### Your assignment
Give back exactly the lines of the material below, starting with the line with "Instruction: Click the Welcome Screen tab" and going on through the line with "Task: Show all data with the All button".

-*-

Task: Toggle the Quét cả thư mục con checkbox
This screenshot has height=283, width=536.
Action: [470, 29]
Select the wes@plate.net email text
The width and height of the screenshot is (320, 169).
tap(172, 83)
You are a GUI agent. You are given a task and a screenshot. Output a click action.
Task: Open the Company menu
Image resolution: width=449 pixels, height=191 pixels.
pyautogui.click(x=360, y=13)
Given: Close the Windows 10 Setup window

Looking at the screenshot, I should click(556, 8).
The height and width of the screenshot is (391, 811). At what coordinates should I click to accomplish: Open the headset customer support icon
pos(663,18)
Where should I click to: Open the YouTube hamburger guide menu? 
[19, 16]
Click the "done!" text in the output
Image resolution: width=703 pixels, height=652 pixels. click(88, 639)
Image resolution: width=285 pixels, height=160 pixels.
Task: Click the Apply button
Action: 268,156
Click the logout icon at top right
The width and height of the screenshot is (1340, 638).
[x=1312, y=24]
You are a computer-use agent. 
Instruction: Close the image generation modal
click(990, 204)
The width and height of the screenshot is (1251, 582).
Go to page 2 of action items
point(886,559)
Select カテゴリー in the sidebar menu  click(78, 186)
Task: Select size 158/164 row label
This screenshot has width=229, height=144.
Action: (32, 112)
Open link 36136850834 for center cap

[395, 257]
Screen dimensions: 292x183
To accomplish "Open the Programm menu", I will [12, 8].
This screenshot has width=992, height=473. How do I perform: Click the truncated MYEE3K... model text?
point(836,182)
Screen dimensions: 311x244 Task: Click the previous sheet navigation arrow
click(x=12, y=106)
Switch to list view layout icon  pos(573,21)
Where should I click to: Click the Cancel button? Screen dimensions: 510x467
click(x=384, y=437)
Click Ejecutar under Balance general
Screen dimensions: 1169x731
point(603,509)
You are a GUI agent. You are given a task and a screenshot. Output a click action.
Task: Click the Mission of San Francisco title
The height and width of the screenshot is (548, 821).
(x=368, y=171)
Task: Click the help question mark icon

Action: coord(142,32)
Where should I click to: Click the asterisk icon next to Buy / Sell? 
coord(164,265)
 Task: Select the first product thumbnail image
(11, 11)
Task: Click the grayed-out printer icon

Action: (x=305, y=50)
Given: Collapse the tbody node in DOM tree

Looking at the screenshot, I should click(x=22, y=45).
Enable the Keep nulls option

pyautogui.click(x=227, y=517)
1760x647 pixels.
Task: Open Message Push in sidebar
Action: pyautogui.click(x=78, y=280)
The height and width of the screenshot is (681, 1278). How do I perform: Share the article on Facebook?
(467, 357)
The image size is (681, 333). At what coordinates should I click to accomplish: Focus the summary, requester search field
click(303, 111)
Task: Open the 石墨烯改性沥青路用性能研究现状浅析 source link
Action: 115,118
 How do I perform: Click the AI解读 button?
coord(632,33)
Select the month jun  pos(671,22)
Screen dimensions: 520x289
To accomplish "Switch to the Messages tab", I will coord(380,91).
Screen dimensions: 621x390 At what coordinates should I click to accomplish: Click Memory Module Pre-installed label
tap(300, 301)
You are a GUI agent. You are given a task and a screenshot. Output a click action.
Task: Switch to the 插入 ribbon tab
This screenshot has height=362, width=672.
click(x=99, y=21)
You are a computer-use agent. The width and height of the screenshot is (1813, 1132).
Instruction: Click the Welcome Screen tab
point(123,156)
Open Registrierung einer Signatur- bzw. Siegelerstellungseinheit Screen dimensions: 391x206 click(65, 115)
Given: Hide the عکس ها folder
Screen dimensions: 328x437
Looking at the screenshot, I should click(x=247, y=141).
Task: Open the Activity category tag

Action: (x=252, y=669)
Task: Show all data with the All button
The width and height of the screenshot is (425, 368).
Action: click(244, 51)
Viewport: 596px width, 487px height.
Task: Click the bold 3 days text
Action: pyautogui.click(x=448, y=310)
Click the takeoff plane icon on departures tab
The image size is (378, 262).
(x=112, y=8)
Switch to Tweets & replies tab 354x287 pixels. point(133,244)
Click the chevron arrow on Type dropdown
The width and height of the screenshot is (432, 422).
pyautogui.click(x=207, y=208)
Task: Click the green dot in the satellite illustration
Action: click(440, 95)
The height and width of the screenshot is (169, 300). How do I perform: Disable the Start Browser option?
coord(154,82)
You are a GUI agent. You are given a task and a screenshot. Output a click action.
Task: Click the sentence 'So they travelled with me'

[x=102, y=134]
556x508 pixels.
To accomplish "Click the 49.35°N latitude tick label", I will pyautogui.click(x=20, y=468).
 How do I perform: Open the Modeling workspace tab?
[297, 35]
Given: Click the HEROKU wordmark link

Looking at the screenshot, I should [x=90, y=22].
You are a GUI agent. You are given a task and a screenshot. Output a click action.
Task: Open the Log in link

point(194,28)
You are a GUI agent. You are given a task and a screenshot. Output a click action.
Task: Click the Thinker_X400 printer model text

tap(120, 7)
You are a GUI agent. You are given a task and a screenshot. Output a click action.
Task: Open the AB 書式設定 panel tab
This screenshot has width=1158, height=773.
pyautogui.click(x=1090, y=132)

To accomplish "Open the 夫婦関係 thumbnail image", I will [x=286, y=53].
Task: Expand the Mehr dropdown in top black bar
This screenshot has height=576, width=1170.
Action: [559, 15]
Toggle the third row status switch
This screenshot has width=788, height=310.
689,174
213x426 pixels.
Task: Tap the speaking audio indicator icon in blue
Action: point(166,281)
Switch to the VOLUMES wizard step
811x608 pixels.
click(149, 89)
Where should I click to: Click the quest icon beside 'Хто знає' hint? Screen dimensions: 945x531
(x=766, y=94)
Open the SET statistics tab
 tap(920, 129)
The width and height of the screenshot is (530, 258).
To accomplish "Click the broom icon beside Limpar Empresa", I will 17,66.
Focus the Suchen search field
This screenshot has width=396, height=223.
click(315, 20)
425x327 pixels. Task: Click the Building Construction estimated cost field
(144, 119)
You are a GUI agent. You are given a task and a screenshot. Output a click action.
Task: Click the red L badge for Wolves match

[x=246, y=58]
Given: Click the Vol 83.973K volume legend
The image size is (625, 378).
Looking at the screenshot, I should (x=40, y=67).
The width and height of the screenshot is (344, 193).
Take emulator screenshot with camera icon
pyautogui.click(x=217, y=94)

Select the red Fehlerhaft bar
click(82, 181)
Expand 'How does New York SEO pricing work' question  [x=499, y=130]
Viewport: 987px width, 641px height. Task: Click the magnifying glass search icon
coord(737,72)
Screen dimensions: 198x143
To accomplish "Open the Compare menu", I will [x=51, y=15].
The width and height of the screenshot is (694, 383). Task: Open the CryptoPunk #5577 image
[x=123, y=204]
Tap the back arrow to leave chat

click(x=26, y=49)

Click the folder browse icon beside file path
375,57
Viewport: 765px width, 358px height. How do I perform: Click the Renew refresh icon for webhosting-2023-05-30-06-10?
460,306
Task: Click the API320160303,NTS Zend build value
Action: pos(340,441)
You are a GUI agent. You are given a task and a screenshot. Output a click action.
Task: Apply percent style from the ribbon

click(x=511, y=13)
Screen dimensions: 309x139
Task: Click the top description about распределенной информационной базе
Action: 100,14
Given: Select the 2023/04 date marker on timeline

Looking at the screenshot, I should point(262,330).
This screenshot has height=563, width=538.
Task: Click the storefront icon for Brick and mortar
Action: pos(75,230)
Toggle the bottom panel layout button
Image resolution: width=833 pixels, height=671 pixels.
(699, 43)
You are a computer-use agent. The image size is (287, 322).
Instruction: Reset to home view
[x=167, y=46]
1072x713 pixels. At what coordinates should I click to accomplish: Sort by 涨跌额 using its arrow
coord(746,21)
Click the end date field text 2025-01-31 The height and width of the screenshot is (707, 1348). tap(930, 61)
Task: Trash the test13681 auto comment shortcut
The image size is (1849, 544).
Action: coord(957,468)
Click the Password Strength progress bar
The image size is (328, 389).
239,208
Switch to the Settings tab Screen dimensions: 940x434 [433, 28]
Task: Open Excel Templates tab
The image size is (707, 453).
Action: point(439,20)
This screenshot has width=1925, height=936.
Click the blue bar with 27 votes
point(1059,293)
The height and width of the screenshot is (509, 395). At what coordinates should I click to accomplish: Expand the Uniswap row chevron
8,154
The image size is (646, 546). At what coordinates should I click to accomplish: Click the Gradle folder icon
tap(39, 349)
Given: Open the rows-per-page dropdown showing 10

-*-

### Reply to the exercise
Instruction: Click the Welcome Screen tab
point(123,156)
Open Registrierung einer Signatur- bzw. Siegelerstellungseinheit Screen dimensions: 391x206 click(65, 115)
Given: Hide the عکس ها folder
Screen dimensions: 328x437
Looking at the screenshot, I should click(x=247, y=141).
Task: Open the Activity category tag

Action: (x=252, y=669)
Task: Show all data with the All button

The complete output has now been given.